We have not completely explored the entire range of values for $B_2$ or $B_3$ at present. Currently, we set the range for $B_2$ such that $-10 < B_2 < 10$ Å$^3$. The parameter $B_3$ is much less sensitive to size, although because this is a kind of mean field theory, there are transition points where the relationship between $N$ and $\nu$ (or $B_2$ and $B_3 )$ hits what resembles a phase transition. As with all mean field results, there is a region of coexistence there, and this can lead to some very interesting physics. For $B_3$, I have left the following options available with certain restrictions: $0 < B_3 < 500$. Perhaps some negative values exist in some systems when $B_2$ is positive, but the physical meaning of a negative $B_3$ is a bit strange to me. How would you get the two-body term to be repulsive and the three-body term attractive?

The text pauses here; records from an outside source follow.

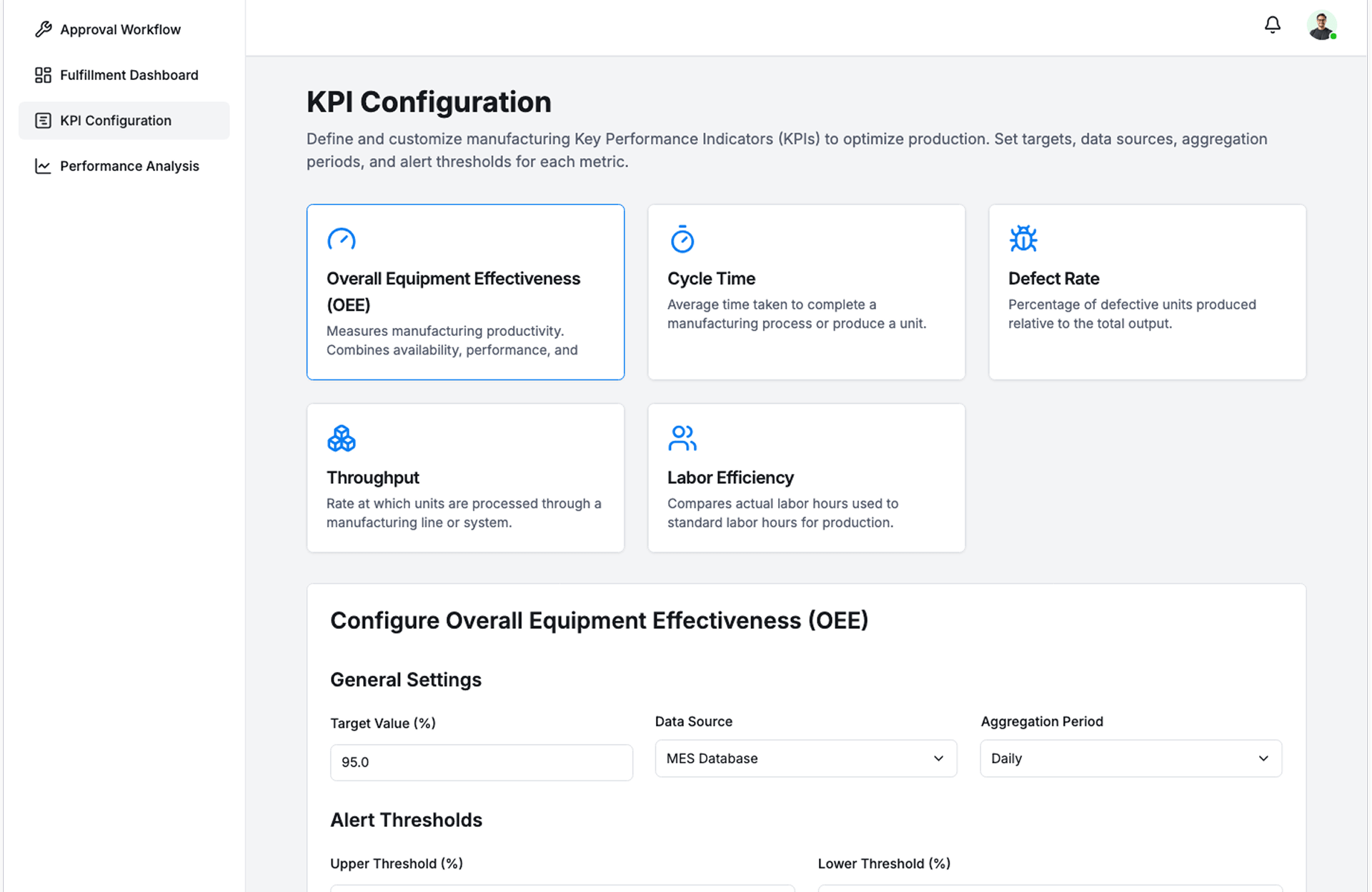
Task: Open KPI Configuration sidebar item
Action: point(116,120)
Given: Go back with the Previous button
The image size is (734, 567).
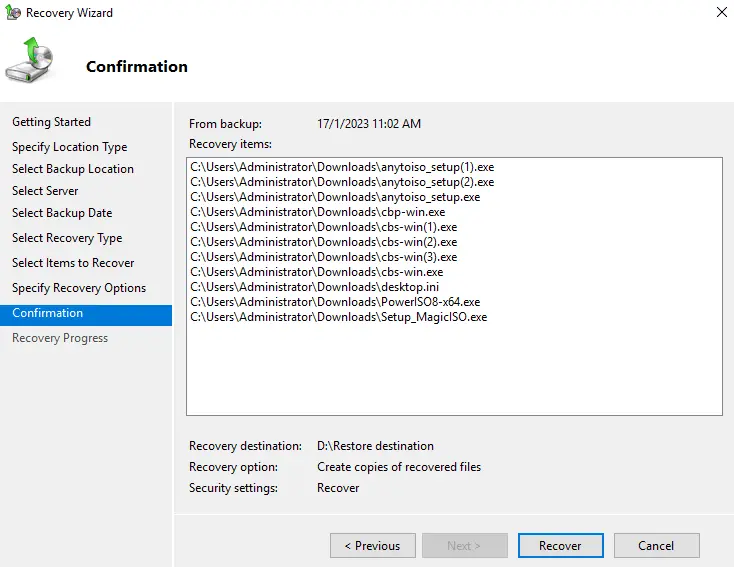Looking at the screenshot, I should [372, 545].

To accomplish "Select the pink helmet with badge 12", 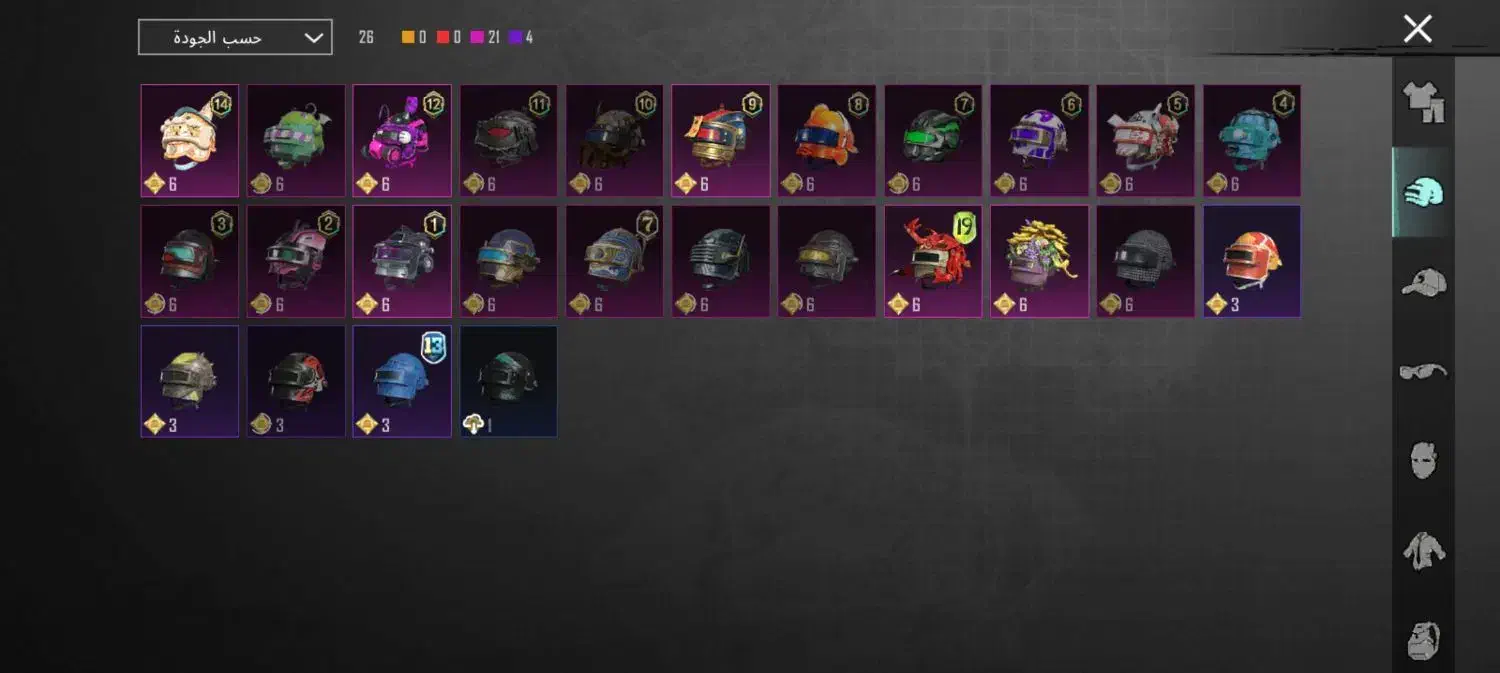I will tap(402, 141).
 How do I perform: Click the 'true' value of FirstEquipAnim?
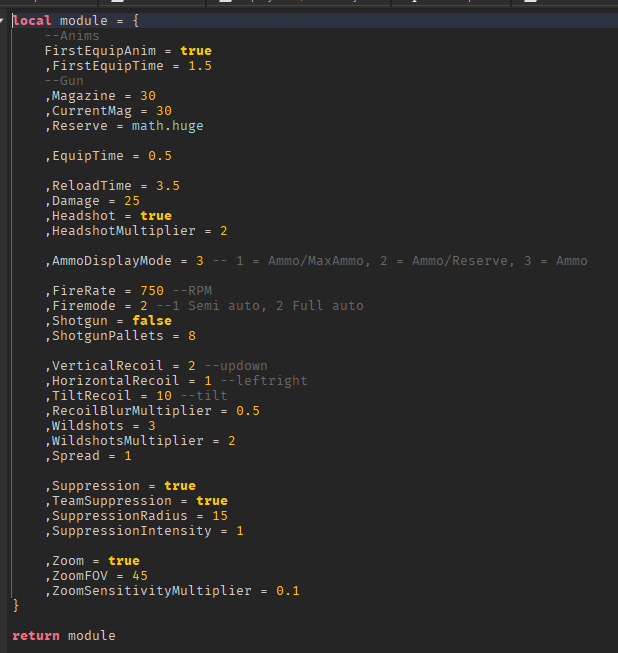pyautogui.click(x=196, y=51)
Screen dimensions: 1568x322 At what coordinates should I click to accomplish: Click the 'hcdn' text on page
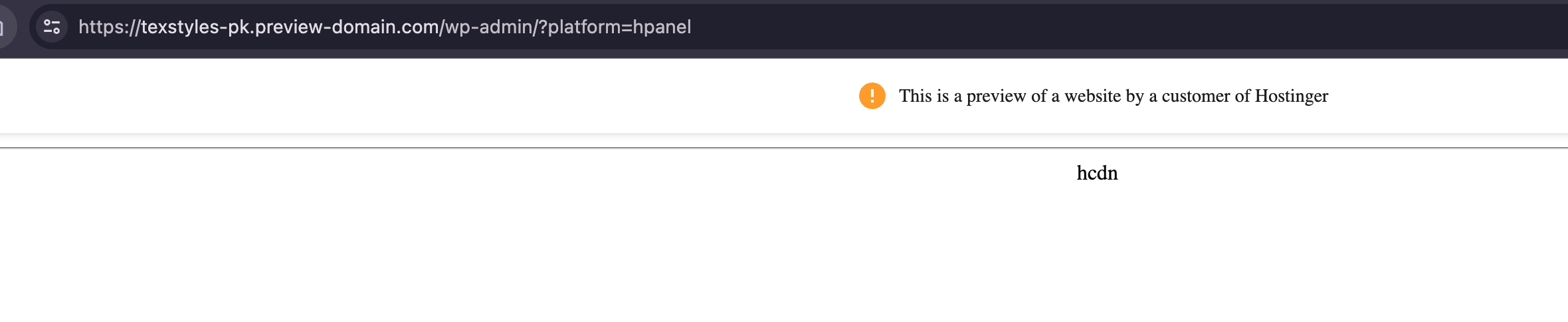tap(1097, 173)
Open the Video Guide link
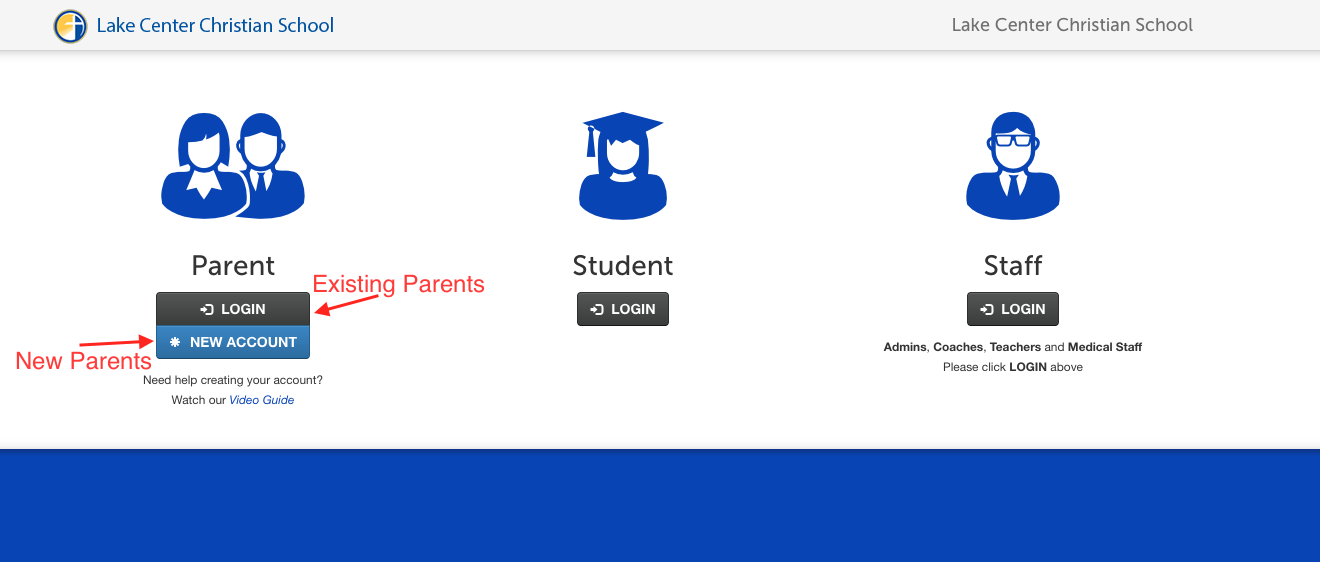 click(x=261, y=400)
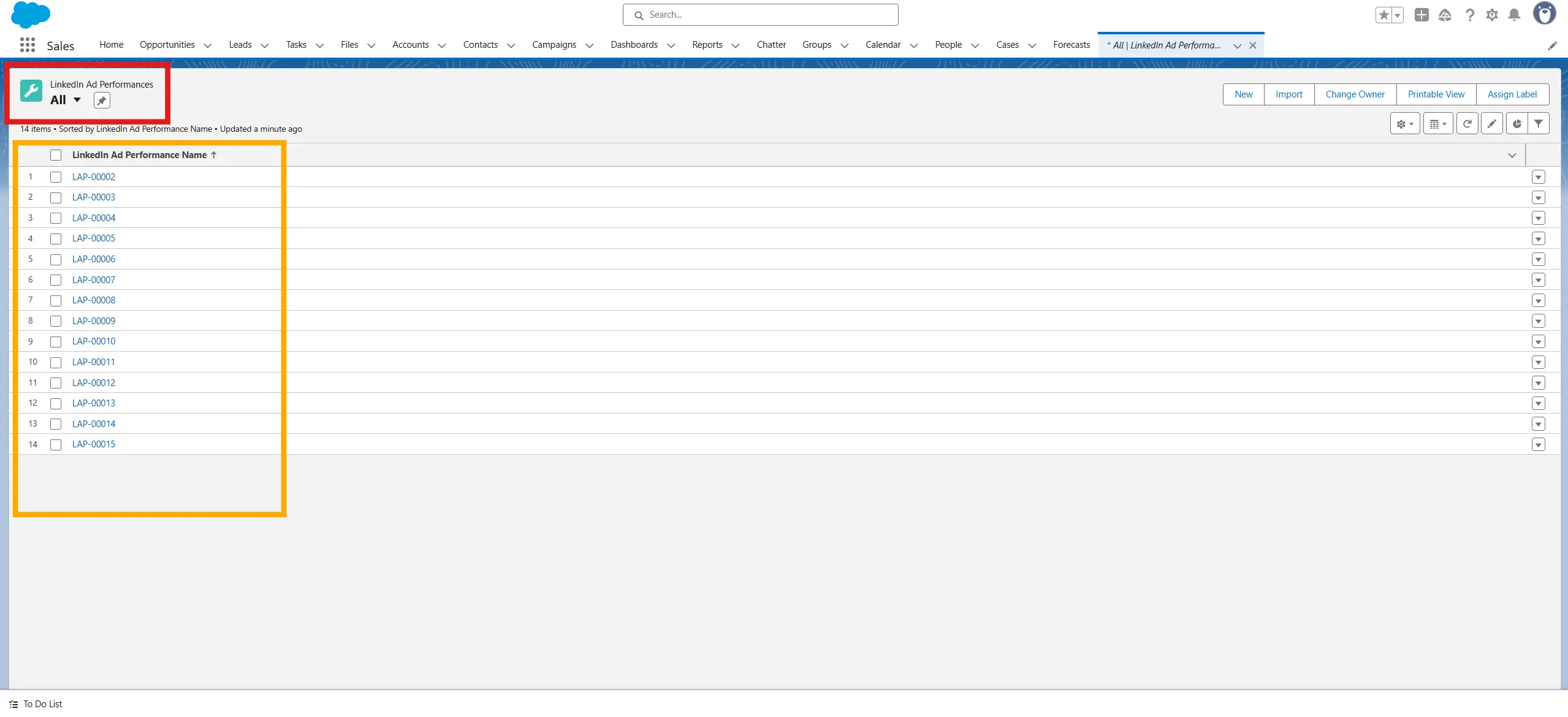Open the Setup gear menu
Image resolution: width=1568 pixels, height=717 pixels.
(1492, 15)
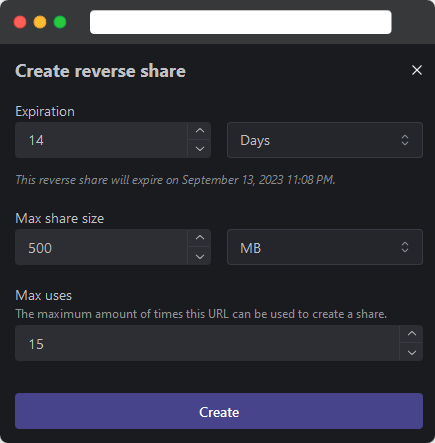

An important point to consider is that we cannot have both $B_2 < 0$ and $B_3 < 0$. A reasonable guess for the relative magnitude of $B_2$ and $B_3$ is probably $B_3 \sim 10\vert B_2 \vert$, where the $\vert \vert$ means ``absolute value''. Probably values of $B_2 < -5$ or $B_2 > 5$ are a little extreme. In the future, I hope to add some useful experimental data for solvent-polymer interactions to get a clearer handle of the magnitude of $B_2$ and $B_3$. I also plan to add some figures to help a little in the explanation here.